Warning: This project is deprecated. Swift for TensorFlow was an experiment in the next-generation platform for machine learning, incorporating the latest research across machine learning, compilers, differentiable programming, systems design, and beyond. It was archived in February 2021.

AdaDelta

public class AdaDelta<Model: Differentiable>: Optimizer
where
  Model.TangentVector: VectorProtocol & PointwiseMultiplicative
    & ElementaryFunctions & KeyPathIterable,
  Model.TangentVector.VectorSpaceScalar == Float

An AdaDelta optimizer.

Implements the AdaDelta optimization algorithm. AdaDelta is a stochastic gradient descent method based on the first order information. It adapts learning rates based on a moving window of gradient updates, instead of accumulating all past gradients. Thus, AdaDelta continues learning even when many updates have been done. It adapts faster to changing dynamics of the optimization problem space.

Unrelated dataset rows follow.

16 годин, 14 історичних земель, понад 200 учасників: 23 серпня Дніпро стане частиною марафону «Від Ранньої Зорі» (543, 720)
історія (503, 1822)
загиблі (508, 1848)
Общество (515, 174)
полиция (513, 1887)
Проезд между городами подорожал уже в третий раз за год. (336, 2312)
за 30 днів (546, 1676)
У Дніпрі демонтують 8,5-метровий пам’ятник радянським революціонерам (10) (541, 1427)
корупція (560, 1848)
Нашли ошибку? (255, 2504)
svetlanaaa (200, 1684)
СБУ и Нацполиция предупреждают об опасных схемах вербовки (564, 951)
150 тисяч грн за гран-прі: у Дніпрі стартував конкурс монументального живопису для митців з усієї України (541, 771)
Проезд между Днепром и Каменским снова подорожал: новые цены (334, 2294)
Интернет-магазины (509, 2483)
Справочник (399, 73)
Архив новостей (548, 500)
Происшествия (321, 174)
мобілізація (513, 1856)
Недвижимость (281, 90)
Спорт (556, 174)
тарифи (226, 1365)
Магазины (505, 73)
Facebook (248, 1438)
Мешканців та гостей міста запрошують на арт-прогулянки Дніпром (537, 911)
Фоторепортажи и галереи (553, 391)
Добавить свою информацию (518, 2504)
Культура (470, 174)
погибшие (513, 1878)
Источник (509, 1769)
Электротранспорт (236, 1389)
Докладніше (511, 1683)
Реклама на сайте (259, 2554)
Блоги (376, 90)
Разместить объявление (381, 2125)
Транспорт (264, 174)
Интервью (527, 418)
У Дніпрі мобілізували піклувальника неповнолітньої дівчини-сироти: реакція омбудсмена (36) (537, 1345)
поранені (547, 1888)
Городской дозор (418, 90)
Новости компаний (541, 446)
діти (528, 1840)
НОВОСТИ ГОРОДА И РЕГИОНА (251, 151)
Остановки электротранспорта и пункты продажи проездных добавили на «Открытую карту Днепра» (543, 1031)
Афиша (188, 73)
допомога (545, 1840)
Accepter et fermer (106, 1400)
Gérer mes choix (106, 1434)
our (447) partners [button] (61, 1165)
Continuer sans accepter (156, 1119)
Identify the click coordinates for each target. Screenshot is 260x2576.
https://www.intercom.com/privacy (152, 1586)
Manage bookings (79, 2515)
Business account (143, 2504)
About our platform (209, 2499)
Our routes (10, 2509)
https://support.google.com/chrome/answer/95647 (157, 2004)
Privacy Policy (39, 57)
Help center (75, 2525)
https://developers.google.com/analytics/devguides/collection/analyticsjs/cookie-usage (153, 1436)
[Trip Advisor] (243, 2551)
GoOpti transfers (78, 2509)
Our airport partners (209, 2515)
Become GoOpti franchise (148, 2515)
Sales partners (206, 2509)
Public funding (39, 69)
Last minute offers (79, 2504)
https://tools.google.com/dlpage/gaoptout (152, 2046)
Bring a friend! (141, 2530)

Reference: “ADADELTA: An Adaptive Learning Rate Method” (Zeiler, 2012)

Model
Declaration
public typealias Model = Model
learningRate
The learning rate.
Declaration
public var learningRate: Float
rho
The decay factor, corresponding to the fraction of gradient to keep at each time step.
Declaration
public var rho: Float
epsilon
A small scalar added to the denominator to improve numerical stability.
Declaration
public var epsilon: Float
decay
The learning rate decay.
Declaration
public var decay: Float
step
The current step.
Declaration
public var step: Int
averageSquared
The accumulated, exponentially decaying average of squared gradients.
Declaration
public var averageSquared: Model.TangentVector
accumulatedDelta
The accumulated parameter updates.
Declaration
public var accumulatedDelta: Model.TangentVector


                    
                    
                    init(for:learningRate:rho:epsilon:decay:)

Creates an instance for model.

Declaration

public init(
  for model: __shared Model,
  learningRate: Float = 1,
  rho: Float = 0.95,
  epsilon: Float = 1e-6,
  decay: Float = 0
)

Parameters

`learningRate`	The learning rate. The default value is `1`.
`rho`	The decay factor. The default value is `0.95`.
`epsilon`	A small scalar added to the denominator to improve numerical stability. The default value is `1e-6`.
`decay`	The learning rate decay. The defalut value is `0`.


                    
                    
                    update(_:along:)

Declaration

public func update(_ model: inout Model, along direction: Model.TangentVector)


                    
                    
                    init(copying:to:)

Declaration

public required init(copying other: AdaDelta, to device: Device)